Electrolux: “Vogliamo restare in Italia”

electroluxSi continua a discutere sul futuro dell’azienda Electrolux Italia. L’amministratore delegato di Electrolux Italia, Ernesto Ferrario, è stato chiaro: “vogliamo restare in Italia e non abbiamo intenzione di andare via, abbiamo investito 250 milioni in cinque anni, ma vogliamo essere sicuri che quello che facciamo abbia una base competitiva”. Lo stesso Ferrario, in un’audizione al Senato, ha parlato delle differenze con l’estero: c’è un divario sempre più crescente con alcuni Paesi dell’Est Europa, come la Polonia e la Romania. A causa di questo divario di competitività, sono sempre di più le aziende che si recano all’estero per produrre elettrodomestici: anche in Francia e Spagna la produzione dell’elettrodomestico sta quasi scomparendo, fattore che dunque spiega le difficoltà italiane. Il fenomeno è abbastanza chiaro.
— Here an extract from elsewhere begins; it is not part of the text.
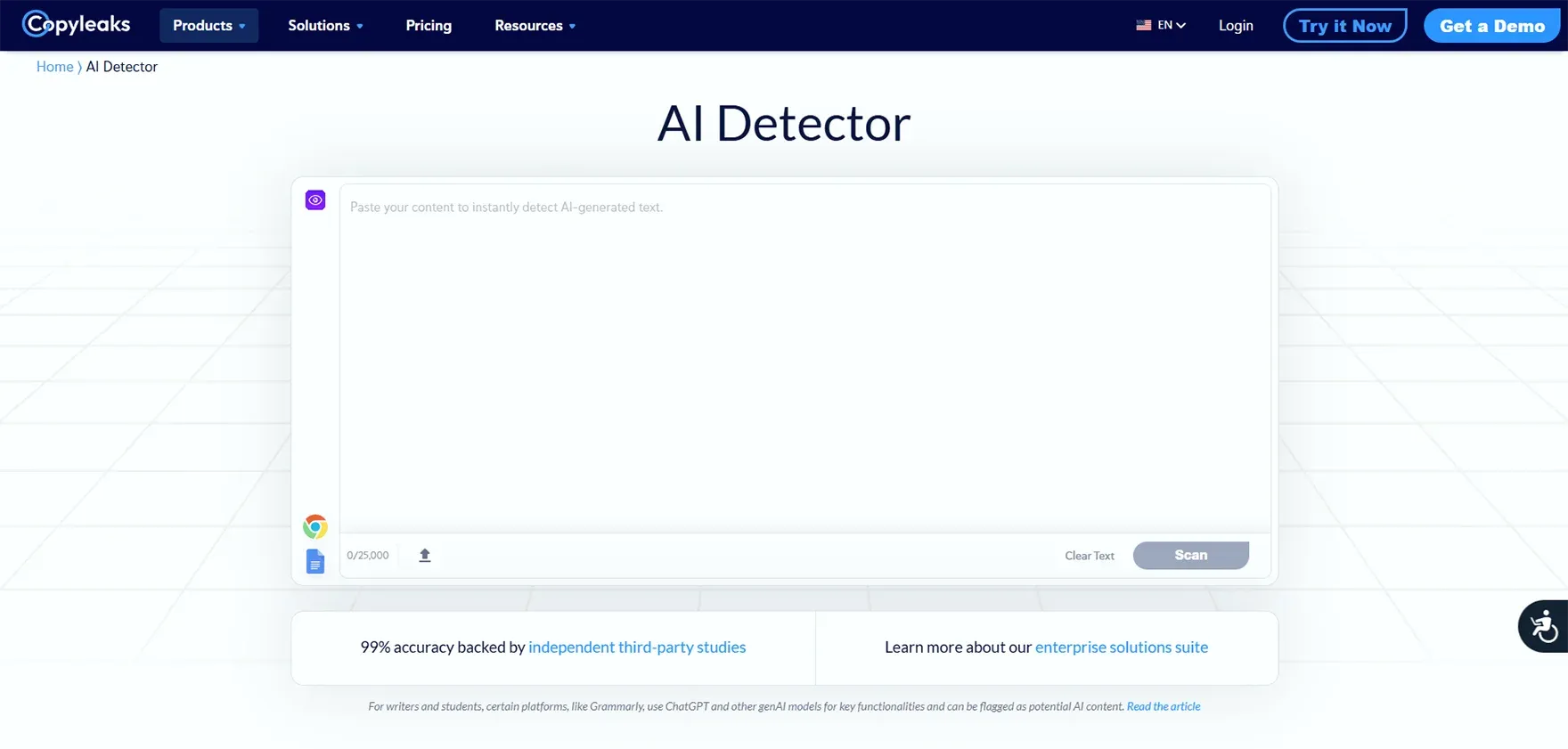Click the Scan button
L’azienda ha presentato ai sindacati un nuovo piano, con forti riduzioni dei salari ed il sacrificio di un impianto di produzione a Pordenone:  proposta ovviamente bocciata dai sindacati e smentita dalla stessa azienda. “Abbiamo bisogno di un aiuto di tutte le parti per ridurre il costo lavoro, non vogliamo arrivare a livelli Polonia e Romania, ma abbiamo messo un target di riduzione del 15% che ci sembra possibile”, ha poi aggiunto l’a.d. Ferrario. Nelle prossime ore, l’azienda Electrolux ed il Governo studieranno un nuovo piano da proporre ai sindacati, ma il tempo stringe.